Lemme explain it for you.

Step 1. You make the mesh, for this example it will be a square crate.

Step 2. UV map the crate, 6 sides each with 2 triangles (polys). You can "share" UV space here because maybe all the sides are the same, and so is the top and bottom. The UV map is assigned to channel 1 (diffuse).

Step 3. Make a texture from your diffuse UV map, this is what players see, assign it to UV channel 1 and your crate looks like a crate :)

Step 4. Make a "Lightmap", this is a second UV map on channel 2, no overlapping faces, no inverse faces, take up as much room in your coordiate grid as possible without going outside, and "pad" between the faces (sides of crate) so shadows don't bleed from one face to another.

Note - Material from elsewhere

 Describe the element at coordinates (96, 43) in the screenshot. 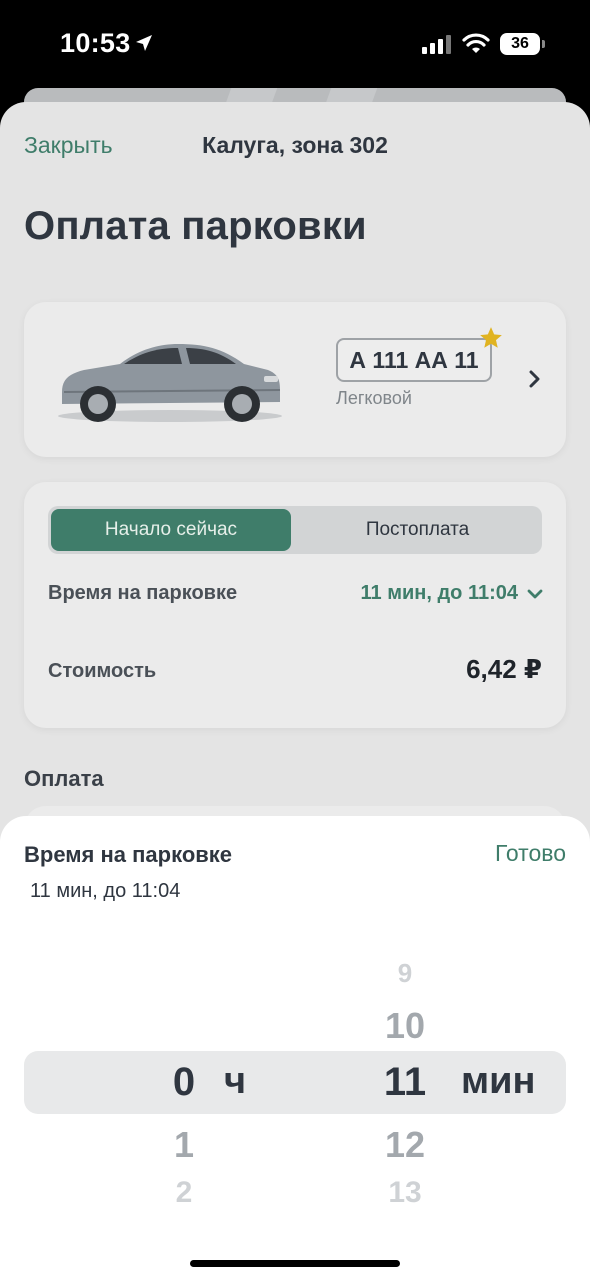

I see `status-time: 10:53` at that location.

In this case all 12 polys are laid out, 6 nice boxes each with two polys spaced nicely, no texture.

Step 5. Import mesh and diffuse texture into the SDK. If done correctly, your crate will have the texture on UV channel 0, and the lightmap on channel 1. (SDK channels are minus one from your mesh making software).

Note: If you didn't import your mesh with a lightmap (UV#2 map), you can take your mesh and UV map it again, then import it as a ASE file to pull the UV lighmap into the Mesh editor inside the SDK.